I like to look for what are called contrarian investments. That is, trades where Wall Street is piled into one side of the ‘boat’. When this happens, the ‘boat’ has a tendency to ‘capsize’ turning into very large profits for taking the opposite side of the trade that Wall Street is on.
There are several of these trades going on right now including shorting U.S. Treasuries, being long the U.S. dollar, being short commodities, and also shorting overseas markets and using the proceeds to go even longer with even more leverage in the U.S. on favorites like the FANG stocks.
The reason for the latter trade is that Wall Street’s perception is that the tariffs imposed on foreign products will hurt those economies even though history says just the opposite – that the country imposing the tariffs is hurt the most. So what I have done in my personal account is scour the globe for companies that are actually benefiting or may gain from the tariffs imposed by the Administration.
Don’t Ignore ADRs
This really isn’t hard, with many of these type of companies trading right here in the U.S. in the form of American Depository Receipts or ADRs. Some of these are large, well-known companies such as Alibaba (NYSE: BABA). Here is a quick overview of ADRs.
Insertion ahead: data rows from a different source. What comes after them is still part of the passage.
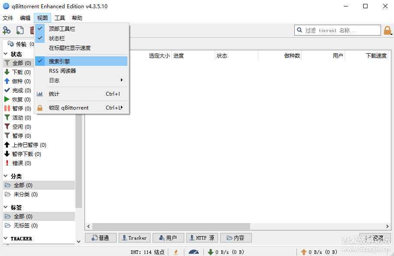
Task: Choose 统计 from the view menu
Action: 54,94
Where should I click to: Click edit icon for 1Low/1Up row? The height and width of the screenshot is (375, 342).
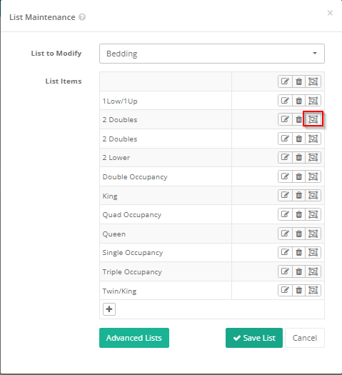(285, 101)
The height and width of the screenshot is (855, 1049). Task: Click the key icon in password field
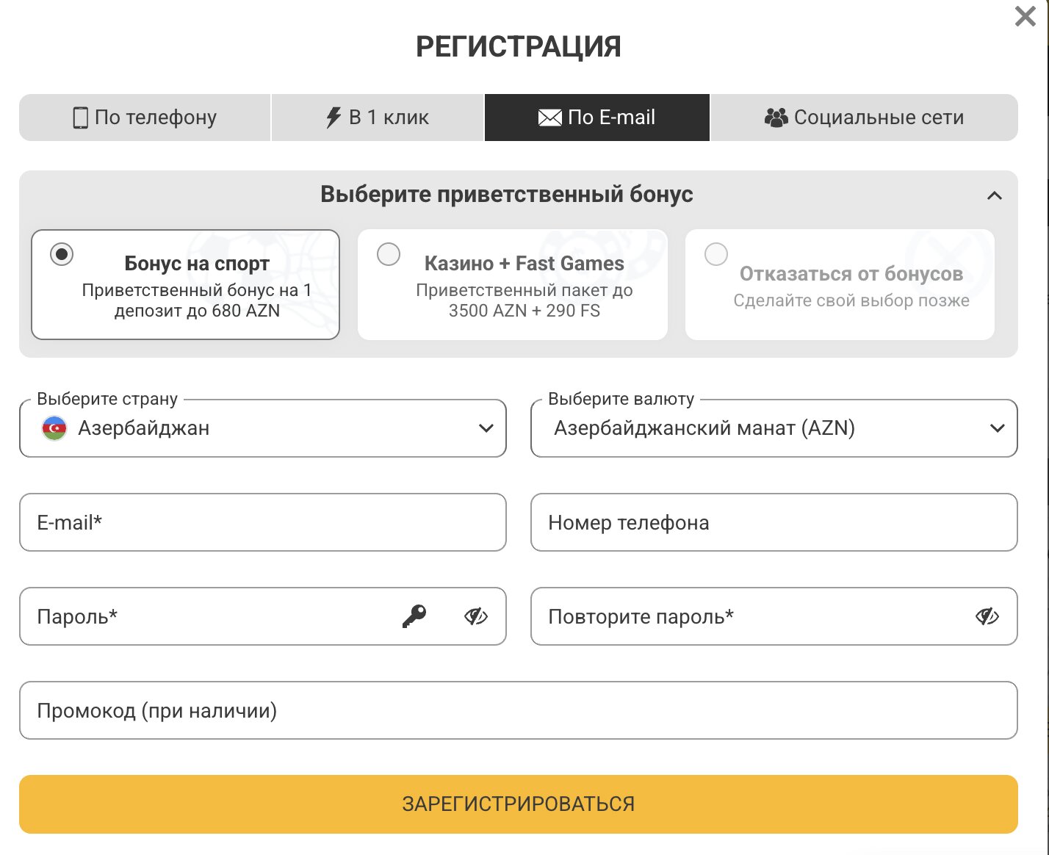[414, 616]
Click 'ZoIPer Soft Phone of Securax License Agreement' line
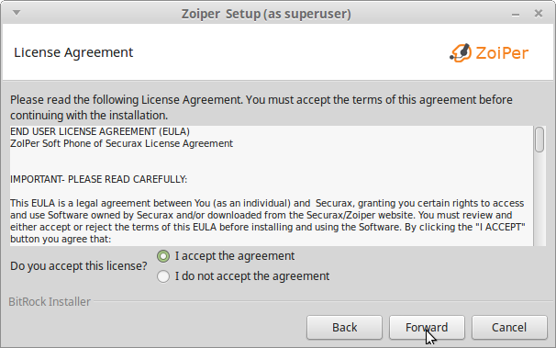The height and width of the screenshot is (348, 556). pos(122,143)
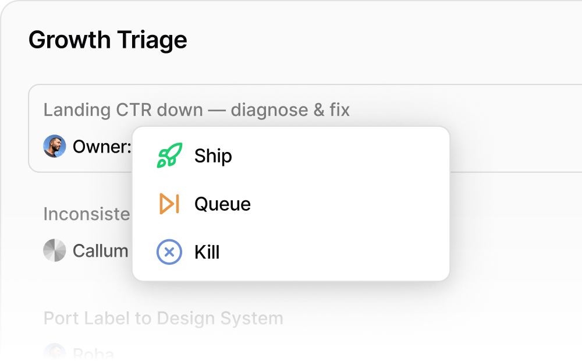Click the blue circled-X Kill icon
Image resolution: width=582 pixels, height=361 pixels.
[x=169, y=252]
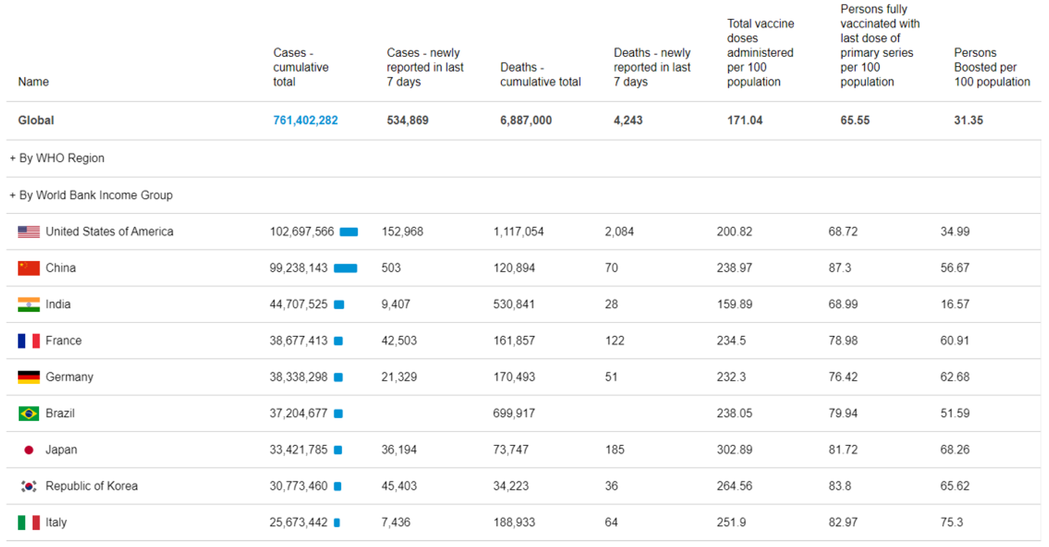Expand By World Bank Income Group
The image size is (1049, 547).
pos(91,195)
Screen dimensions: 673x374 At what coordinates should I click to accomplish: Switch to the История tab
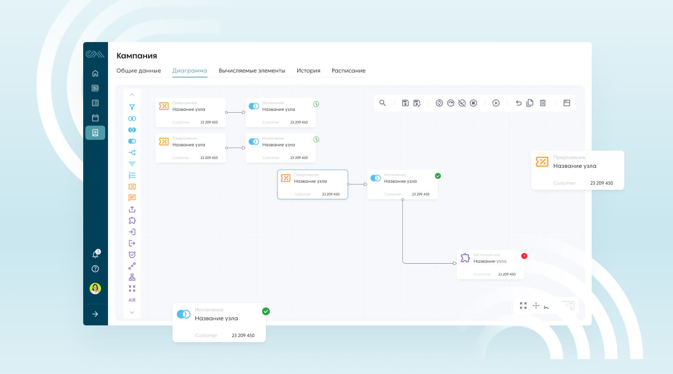(308, 71)
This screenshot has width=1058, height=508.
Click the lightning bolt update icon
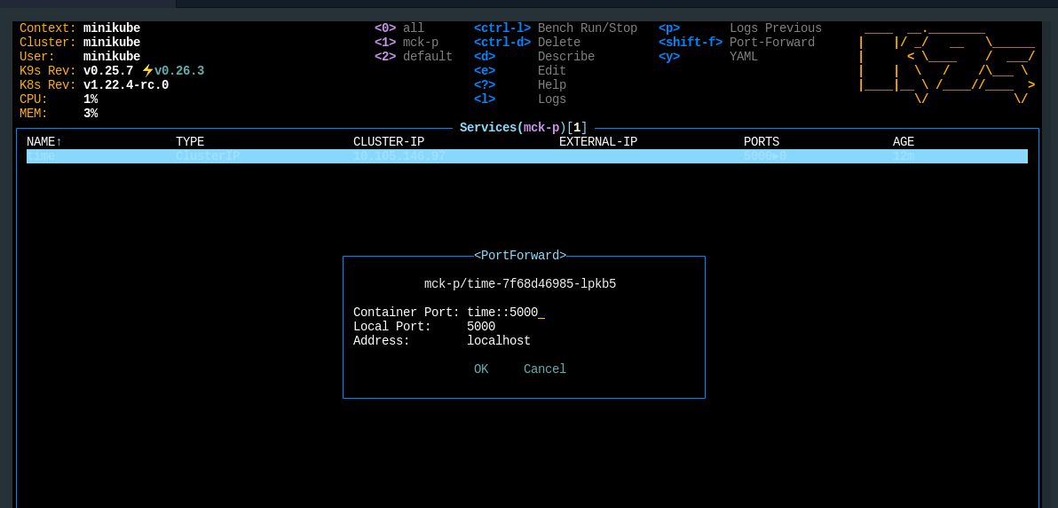pyautogui.click(x=147, y=71)
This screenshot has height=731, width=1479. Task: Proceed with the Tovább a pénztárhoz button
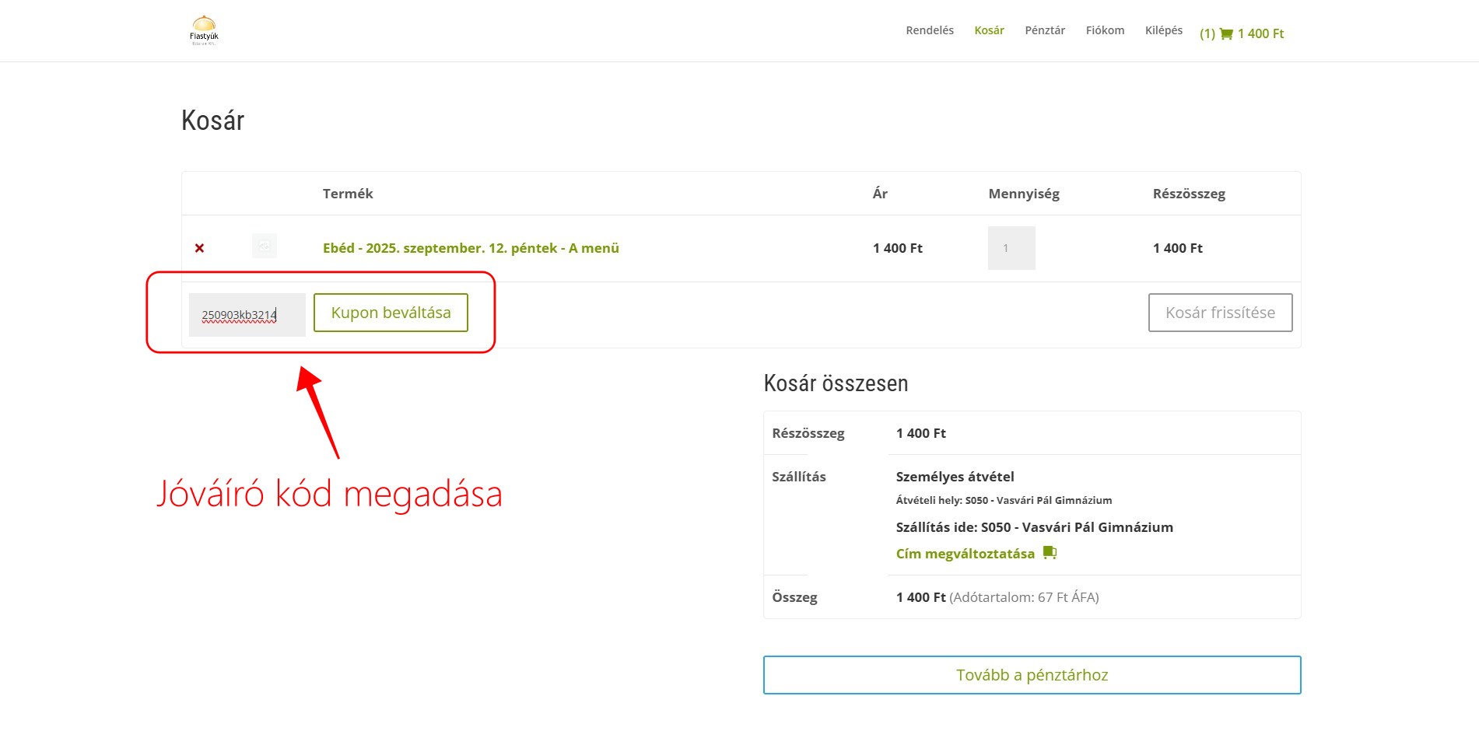click(1032, 675)
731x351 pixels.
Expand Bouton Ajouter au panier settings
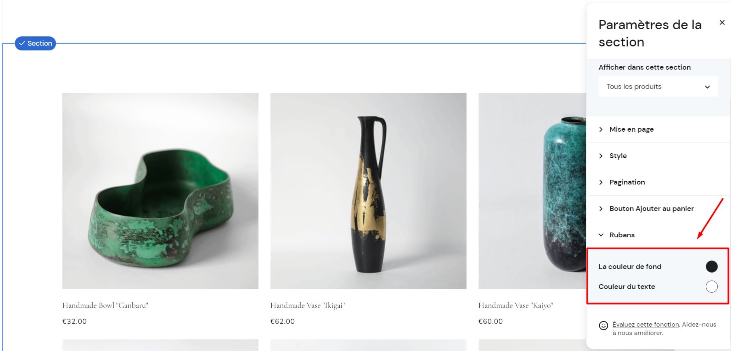pos(658,209)
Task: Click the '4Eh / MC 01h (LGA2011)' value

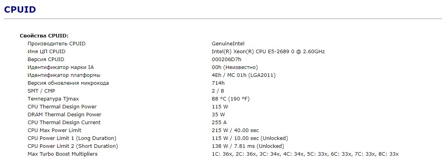Action: [x=244, y=75]
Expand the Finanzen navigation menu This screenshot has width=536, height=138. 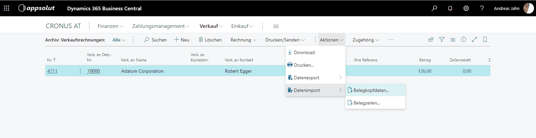[110, 26]
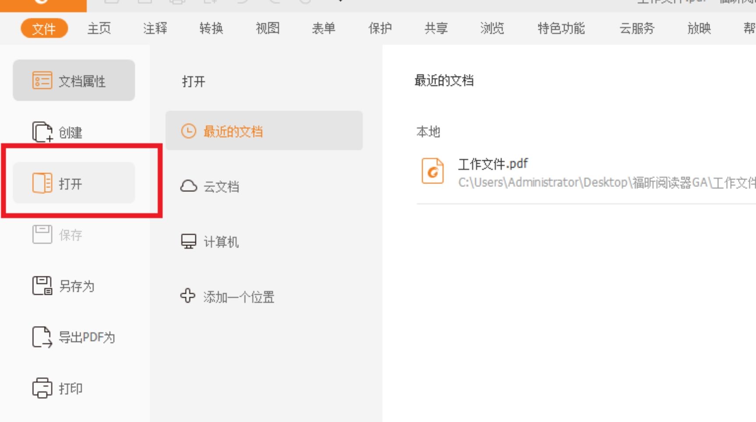The width and height of the screenshot is (756, 422).
Task: Select 导出PDF为 (Export PDF As)
Action: tap(74, 338)
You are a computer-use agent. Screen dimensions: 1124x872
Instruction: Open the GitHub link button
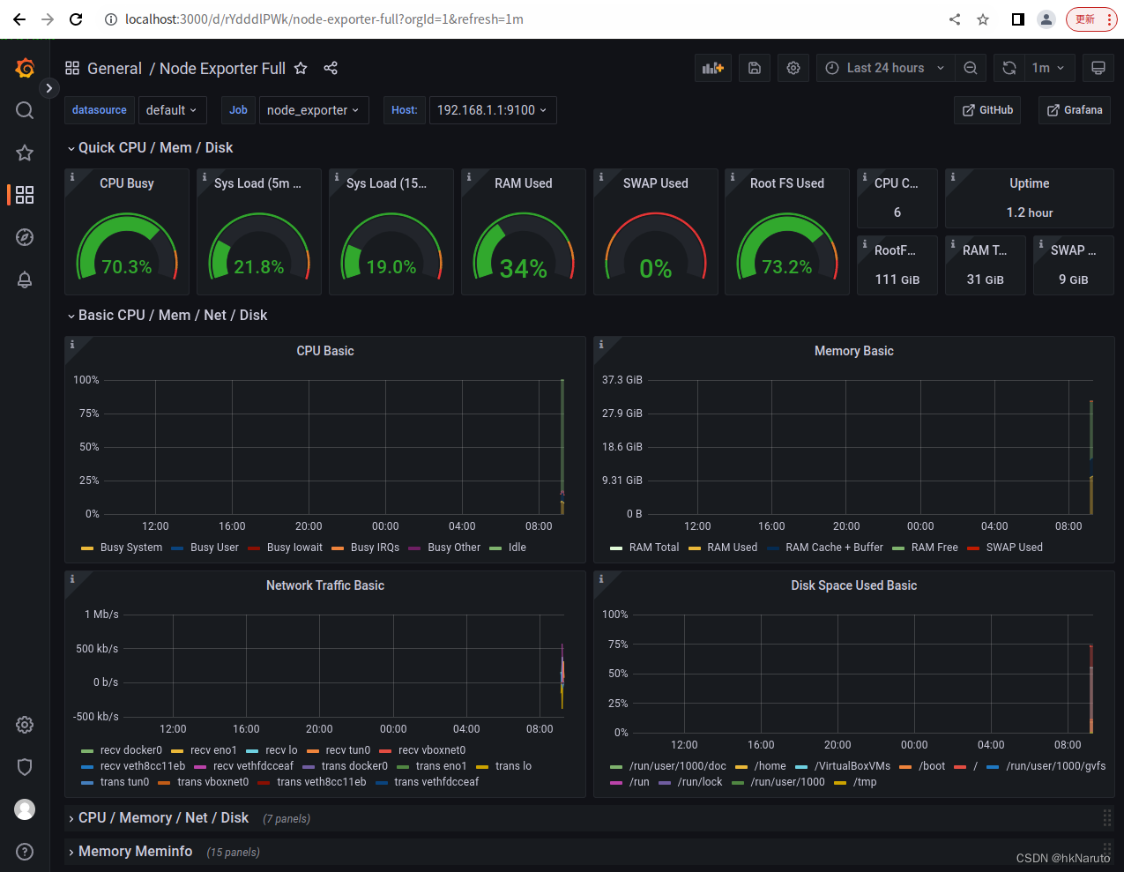(986, 110)
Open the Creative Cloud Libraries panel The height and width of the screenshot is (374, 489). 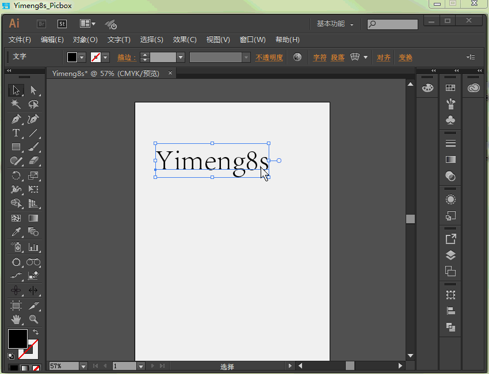(x=473, y=87)
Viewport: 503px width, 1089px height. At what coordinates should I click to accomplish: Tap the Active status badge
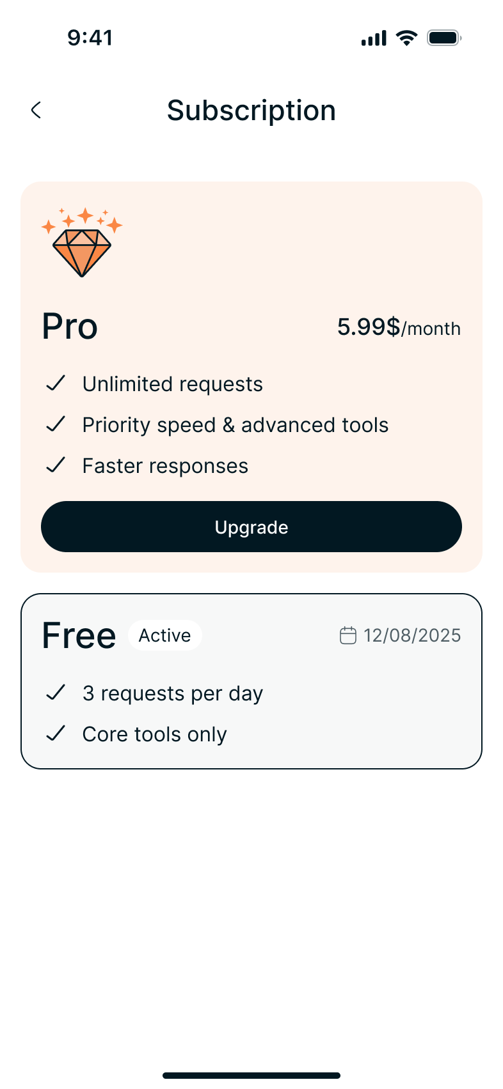click(164, 635)
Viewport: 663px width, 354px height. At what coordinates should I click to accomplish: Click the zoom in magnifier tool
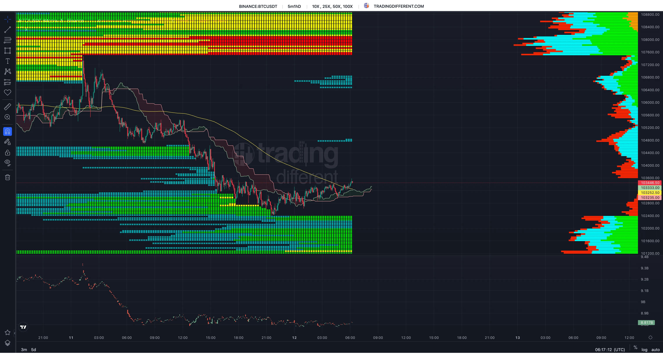point(7,117)
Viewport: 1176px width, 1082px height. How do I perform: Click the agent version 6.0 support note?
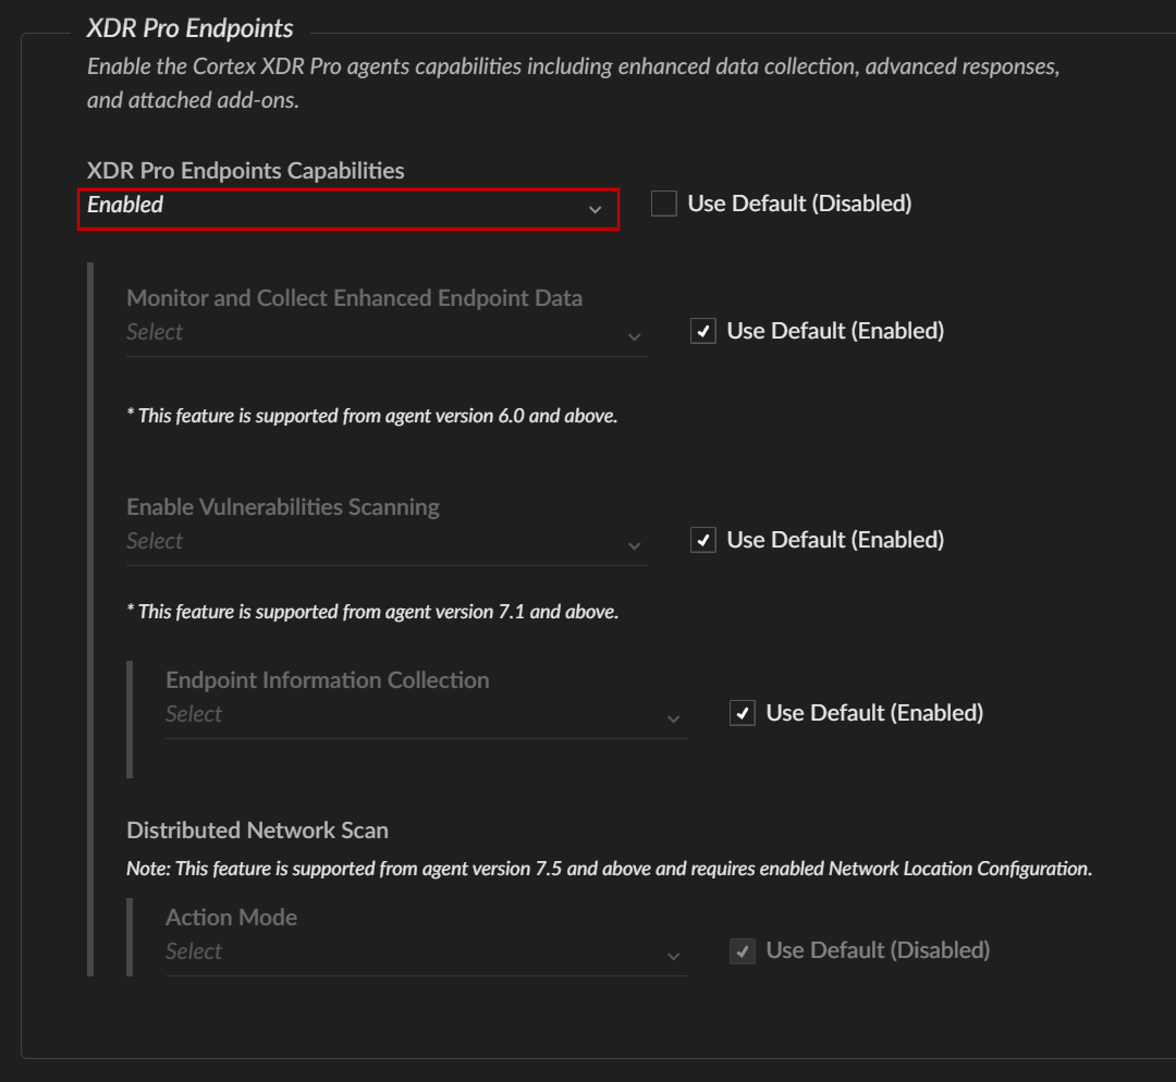pos(372,416)
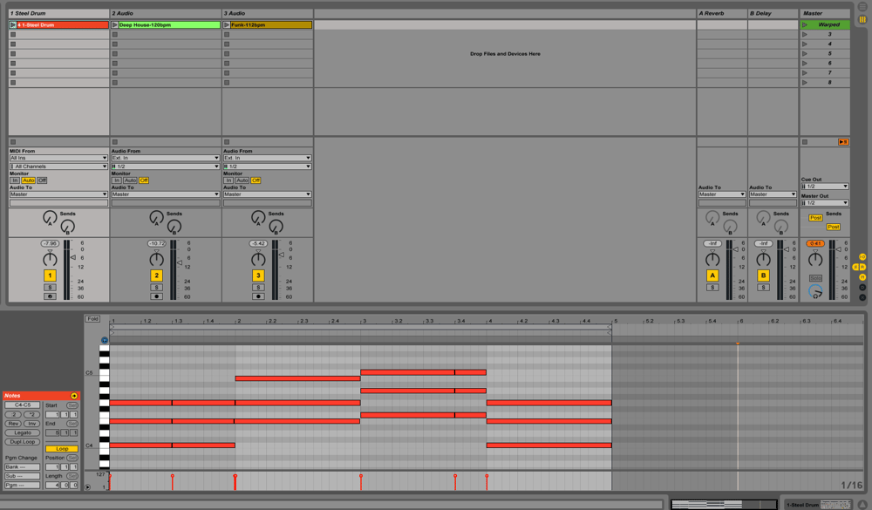This screenshot has width=872, height=510.
Task: Click the pan knob on track 2
Action: click(156, 259)
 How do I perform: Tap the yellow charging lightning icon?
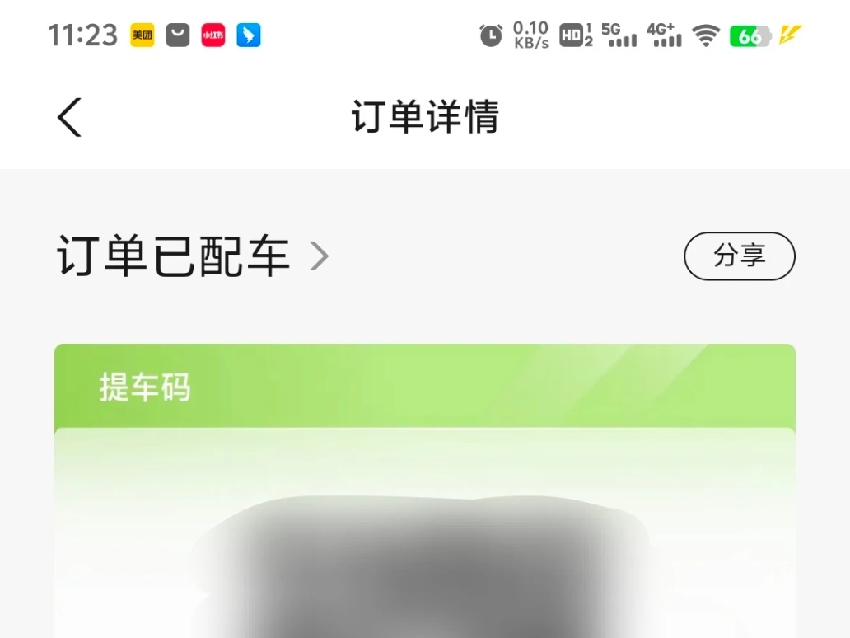(x=789, y=35)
ADRs can be sponsored or unsponsored and have three different levels, depending upon foreign companies’ access to US markets, as well as disclosure and compliance requirements. Level 1 ADRs cannot be used to raise capital and are only traded on the over-the-counter market. Level 2 and Level 3 ADRs are both listed on an established U.S. stock exchange, with Level 3 ADRs having the ability to be used to raise capital.